J&J foresaw these shortcomings but decided to sacrifice comprehensiveness for speed. With 10 voices vying for attention, it is highly unlikely J&J could have got the database going so quickly. Yet, while the project could only come into being by starting small, it could only fulfill its potential by thinking big. “It becomes really valuable to the investigators only once all major pharma companies — and in the future smaller and biotech companies — share their data,” Koester says. In working toward the ambitious goal of getting all companies to sign up to the project, J&J has broken the task down into manageable steps.

The first step is getting the remaining eight members of the Big Pharma consortium, TransCelerate, on board. Talks are already underway, and for companies looking to join now, the risk-reward proposition is clearer. J&J, Lilly, and Merck have already cleared out the stumbling blocks involved in setting up the project, and data on its benefits should start coming in soon. “Our thinking was that once we set up the database and showed its benefits, it would be much easier for other companies to join,” Koester explains. To further simplify the process for new sign ups, TransCelerate members automatically qualify for participation. TransCelerate will formalize its support for the initiative next year when it makes the investigator database one of its priority projects.

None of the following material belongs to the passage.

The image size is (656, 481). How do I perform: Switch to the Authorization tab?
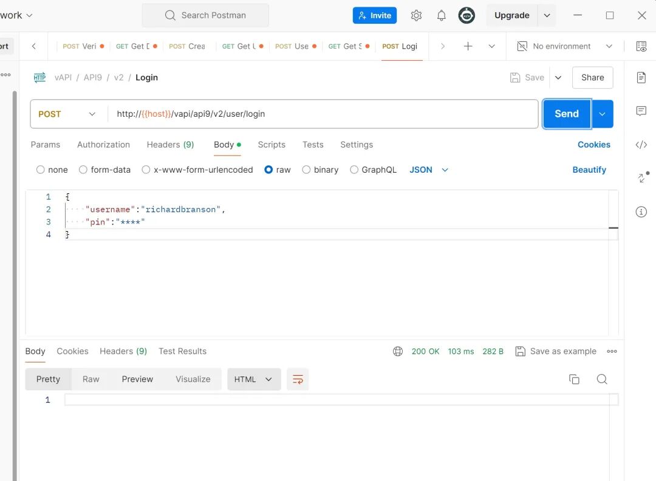(x=103, y=145)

What Information Is Precompetitive?
As J&J planned from the start, few if any companies are likely to have strong objections to sharing investigator GCP training records. But with this project now well underway, Koester and his collaborators are becoming more ambitious. “The discussion ‘what is precompetitive?’ can be expanded. There may be other data fields in the future we may want to include,” Koester says. Other training records, such as those related to specific therapeutic areas, could be next. For example, it is questionable whether investigators need multiple companies to train them on how to limit placebo response in CNS studies. Sharing these training records could reduce duplicated effort.

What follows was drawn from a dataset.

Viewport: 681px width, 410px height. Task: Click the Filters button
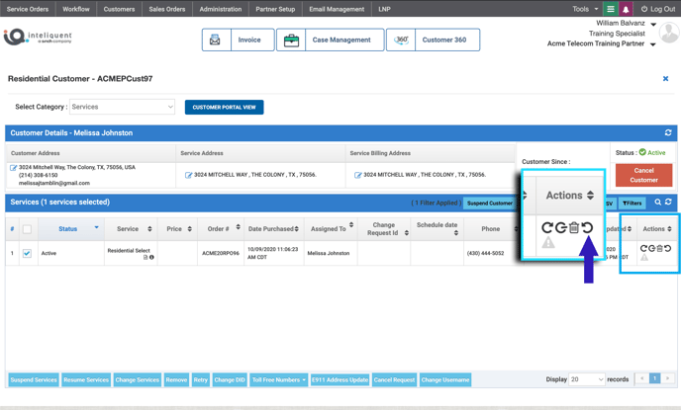632,203
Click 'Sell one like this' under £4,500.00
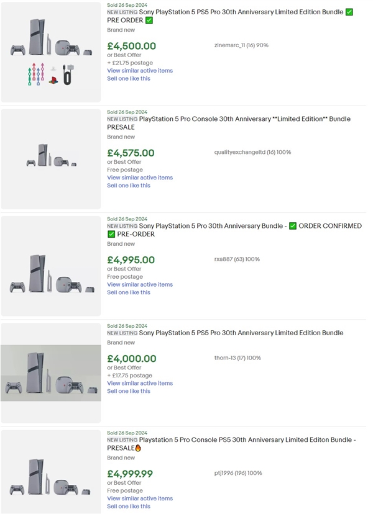This screenshot has width=373, height=514. (x=129, y=79)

Opening peoples’ eyes to the benefits of collaborating through an uncontroversial proposition improves the chances of gaining acceptance for more radical ideas. How radical remains to be seen. To illustrate the breadth of views on what can be classified as precompetitive, Koester notes that some people are calling for companies to share all information on a drug target until it is validated. It would take a major re-imagining of the pharma industry to reach this stage, but clearly there is a lot of scope for expanding precompetitive collaboration. More importantly, the pressures on drug development mean there is now an increased willingness from the industry’s biggest players to consider new ways of working.

In the past year Lilly alone has formed several collaborations, with the investigator database and TransCelerate coming months after it allied with the NIH. Each partnership is an acknowledgement that it is no longer viable to operate in isolation. Many of the current drug discovery and development challenges are simply too big for any one company. “It is important that those involved in the drug discovery and development ecosystem complement and not compete against each other. Ultimately, we believe we can create value for patients and clinicians through improved transparency and ease of use, and by engaging all to contribute to the drug development process,” Kasher says.